The Michael Schenker Group 「The Michael Schenker Group」
 以前にこのUFOの時にも書いたのですが、正直マイケル・シェンカーというギタリストについて世の中の人が言う程に凄いとは思ってなかったんですね。いや、嫌いじゃなかったんですけど。逆に好意は持ってましたけど、リスペクトはしなかったっていうヤツでしょうか?。あのリッチーおじさんと同等な受け入れ方でございました。えーとですね、凄く丁寧にギターを弾くなあという感じですね。勢いに任せてインスピレーションで弾くのではなくて、なんか緻密というか神経質なまでのギターを弾くし、歌のバックでは丁寧にバッキングに徹するし、凄い昔気質なロックギタリストという感じを受けました。
 で、そのUFOから姿をくらましてソロアルバムを出す、なんていうとJEFF BECK大先生にも繋がるインストアルバムかと思いきや、やっぱりのハードロックバンドなアルバムでした。元々ブルージィにギターを奔放に弾くタイプではないので、インスト向きじゃありませんから。と、思ってアルバムクレジットを見れば、なんとモ・フォスターにサイモン・フィリップスというアッシがベック大先生バンドのメンバーとして最も感銘を受けたあのリズム隊ですよ!。あの「There And Back」の。コイツは驚きです。この強力リズム隊が何をどうしてこのアルバムを引き受けたのかは謎ですが、サイモン君のハードロック界に殆どないタイコのフレーズはしょっぱなの”Armed And Ready”のリフが途切れる部分からも既に炸裂しております(”Feels Like A Good Thing”も”Into The Arena”もサイモン君光ってます)。特に紙ジャケのリマスターを持ってる人にはいかにサイモン君の押し出しが効いてるかは分かってもらえると思います。しかも、その時大したことないと思ってた”神”君のギターも落ち着いて聴くとなかなか真に迫った良いソロでないかい?と思いながらもやはり単調なヴォーカルはリマスターくらいでは補正は無理です。

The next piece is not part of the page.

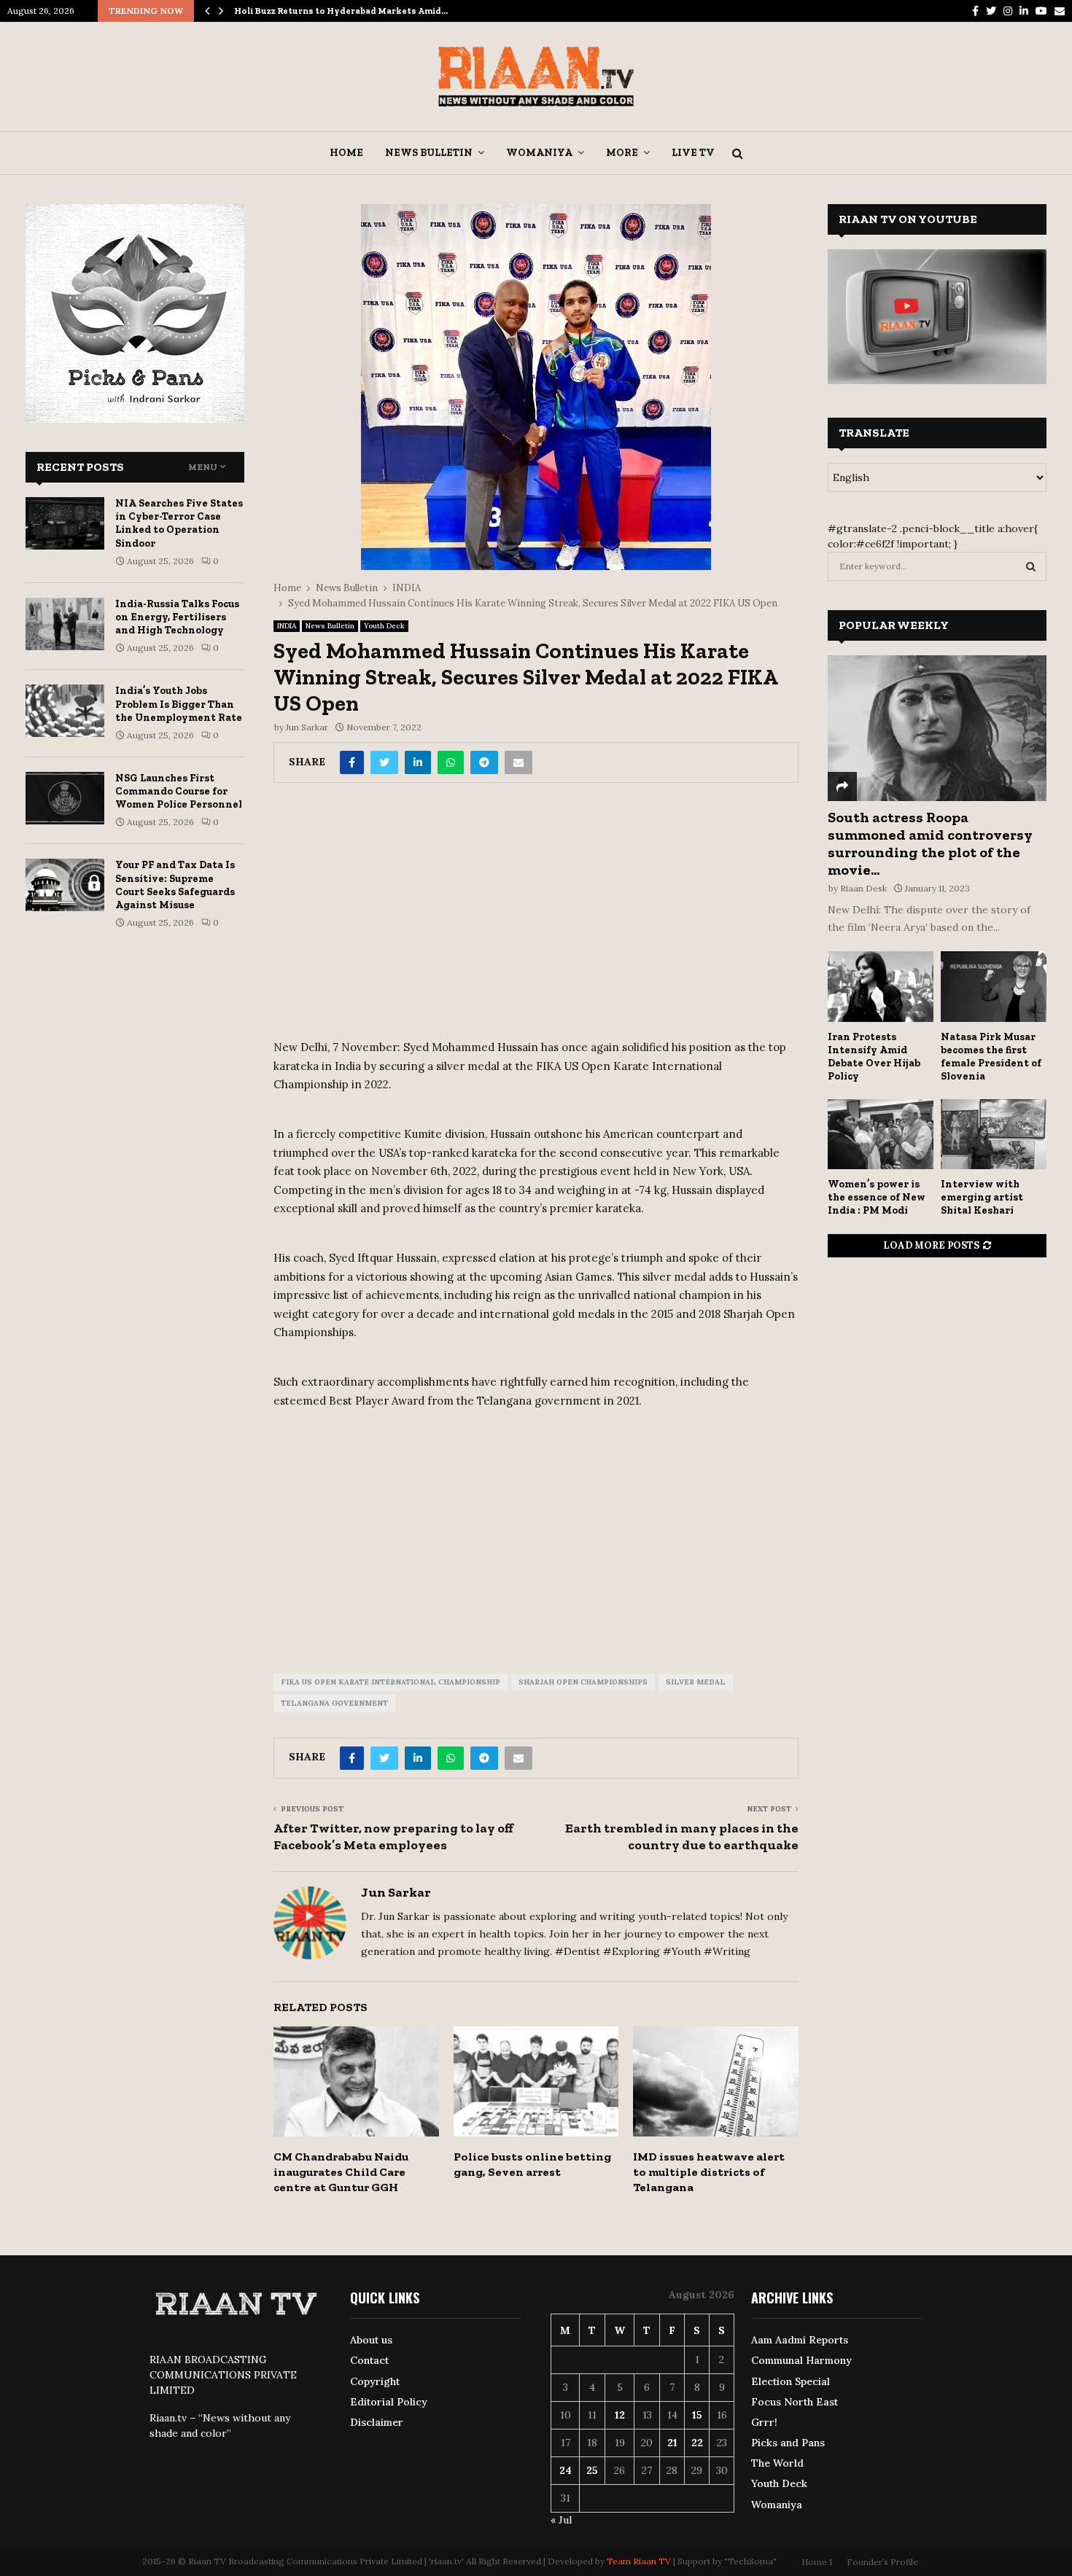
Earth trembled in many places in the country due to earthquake (682, 1837)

 JEFF BECK GROUP時代の大先生もそうでしたが、この”神”君もパーマネントなヴォーカリストに恵まれなかったっていう部分がやはり運の悪さでないですかね。その点のみでもジミー・ペイジというギタリスト&バンマスは尊敬されるべきでしょう。それもこれも才能ですから。

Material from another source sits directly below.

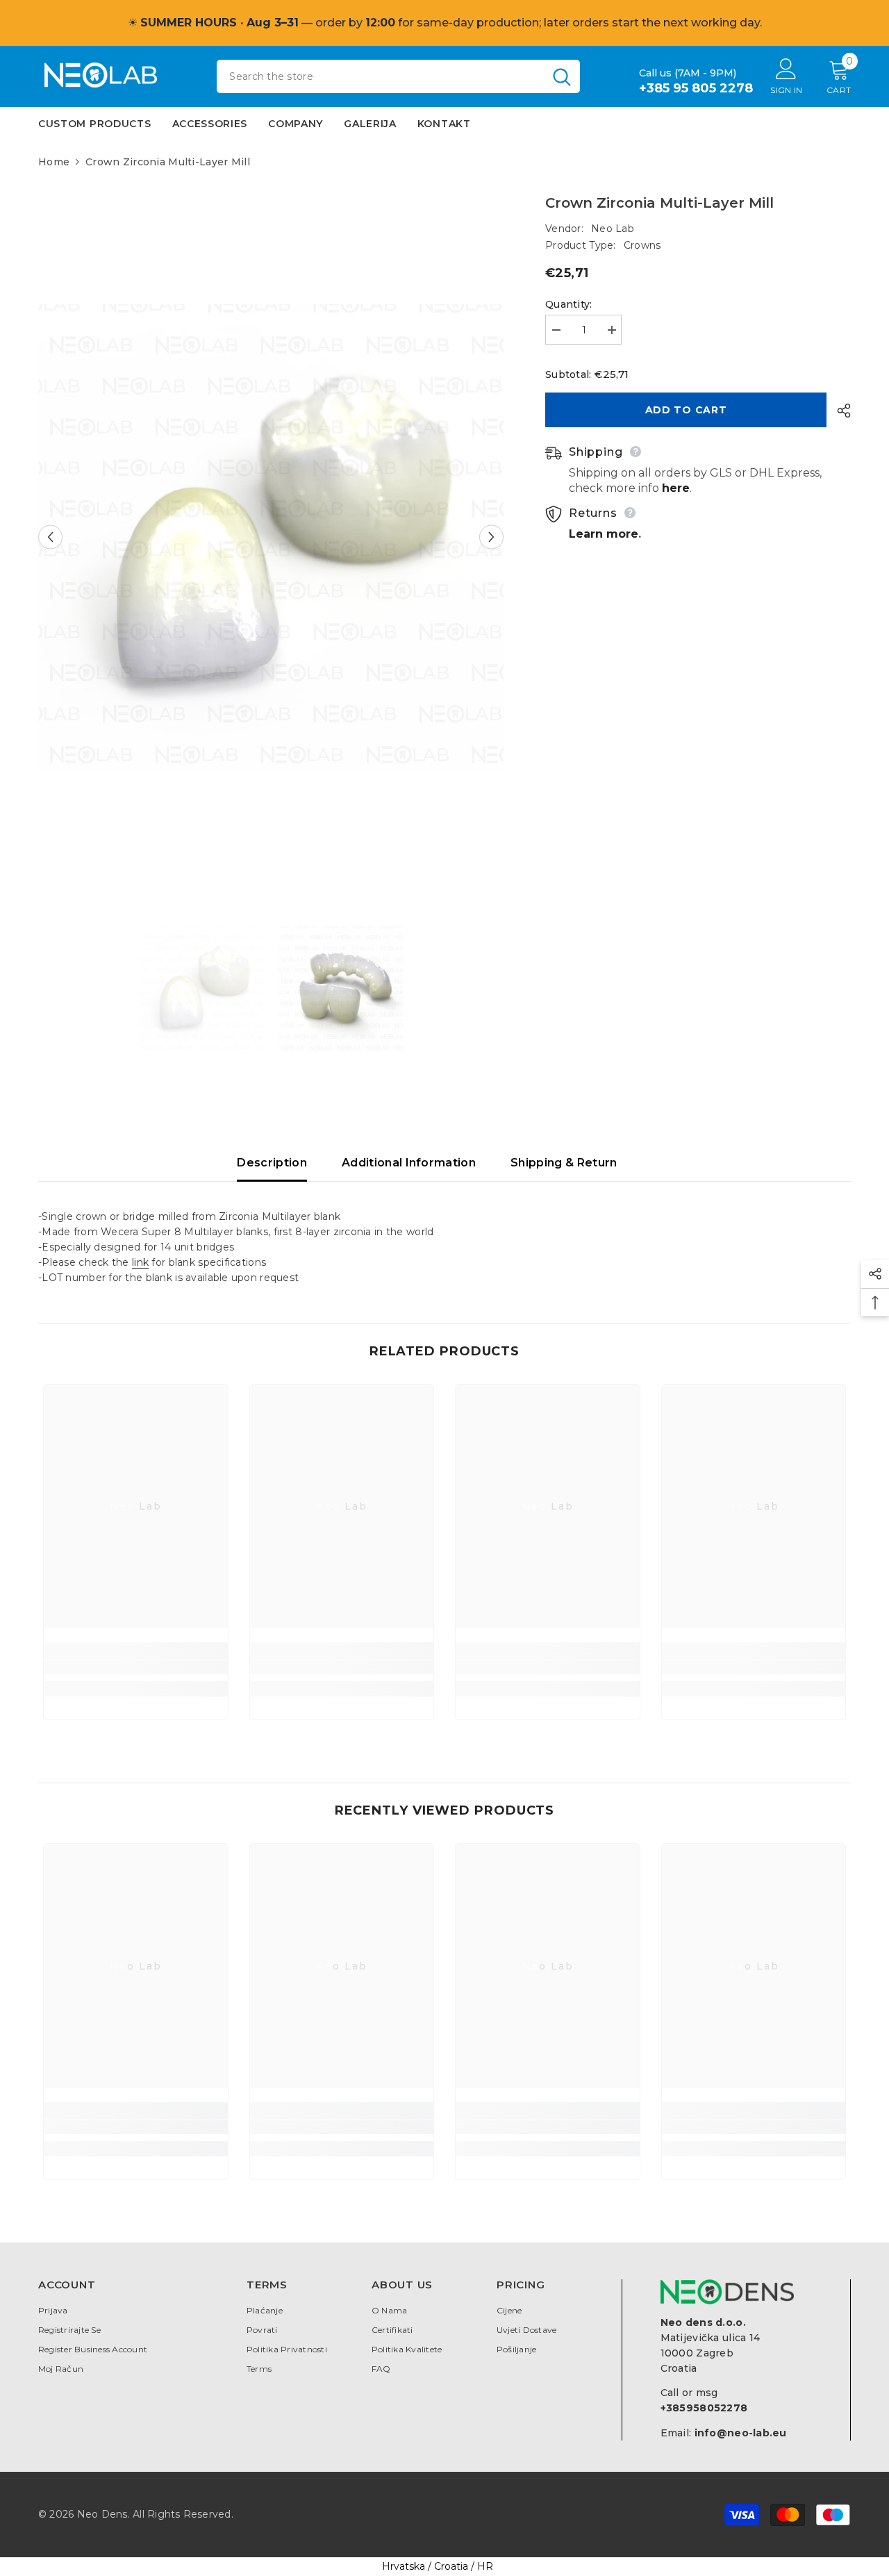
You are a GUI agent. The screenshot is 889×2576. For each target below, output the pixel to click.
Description (272, 1162)
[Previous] (50, 537)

 しかし、どんなに最強なリズム隊であっても、悲しいかなこういうハード・ロックのセッション・バンドってちょっと無理があります。そういった意味でもヴォーカルの単調さと楽曲のヒネリが少ないという部分を除けば、あまりハードロックとかヘヴィメタルなアルバムには聞こえないのではないでしょうか?。そうは言っても、ハードに演るのが基本的にキライじゃないのか?サイモン君もモ・フォスターもノリノリでヘヴィなリズムを作ってはいますがバンドサウンドじゃあありません。
 80年BECK大先生武道館の際には本当に信じられないほど緊張感のあるハードロックとでも呼べるようなライヴを行ってくれたこのリズム隊ですが、さすがにあの時のマジックはここでは光りませんでした。

 ただ、折からのヘヴィメタルブームとその後のコージー・パウエル加入により、UFO+レインボー=MSGみたいなノリでこのアルバムリリース直後よりもどんどん人気を上げて行くワケで来日公演までしてしまうのですが、その元はやはりバンドとしてのサムシングは無かったとしても優れたリズム隊に支えられた完成度の高いこのアルバムあってこそ、だったのではないでしょうか?。